→ Records:

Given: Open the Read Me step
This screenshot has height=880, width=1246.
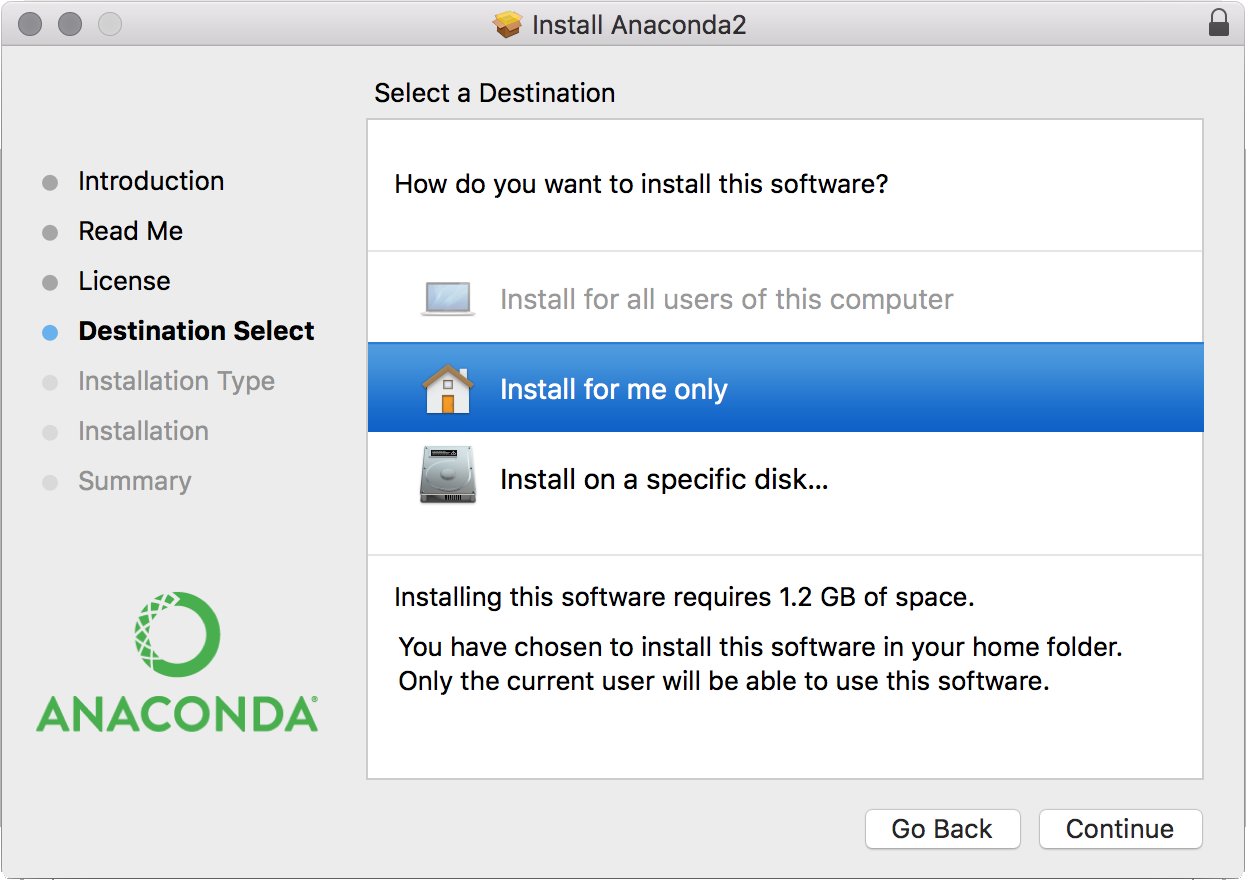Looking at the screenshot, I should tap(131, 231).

---

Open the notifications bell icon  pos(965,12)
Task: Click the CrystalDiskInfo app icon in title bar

→ Your instructions: Wherever a line of the data holds "icon", copy that line.

→ Solution to the problem:
Open the notifications bell icon  pos(965,12)
Task: Click the CrystalDiskInfo app icon in title bar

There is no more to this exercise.